(Saved data entries)
□ □ □ □ □

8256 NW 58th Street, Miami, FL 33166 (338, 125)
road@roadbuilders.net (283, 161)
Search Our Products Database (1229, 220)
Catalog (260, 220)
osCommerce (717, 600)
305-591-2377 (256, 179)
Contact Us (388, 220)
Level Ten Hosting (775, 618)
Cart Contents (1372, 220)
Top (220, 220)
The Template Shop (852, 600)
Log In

□ □ □ □ □

Give back every entry exactly.

8256 NW 58th Street, Miami, FL 33166 (338, 125)
road@roadbuilders.net (283, 161)
Search Our Products Database (1229, 220)
Catalog (260, 220)
osCommerce (717, 600)
305-591-2377 (256, 179)
Contact Us (388, 220)
Level Ten Hosting (775, 618)
Cart Contents (1372, 220)
Top (220, 220)
The Template Shop (852, 600)
Log In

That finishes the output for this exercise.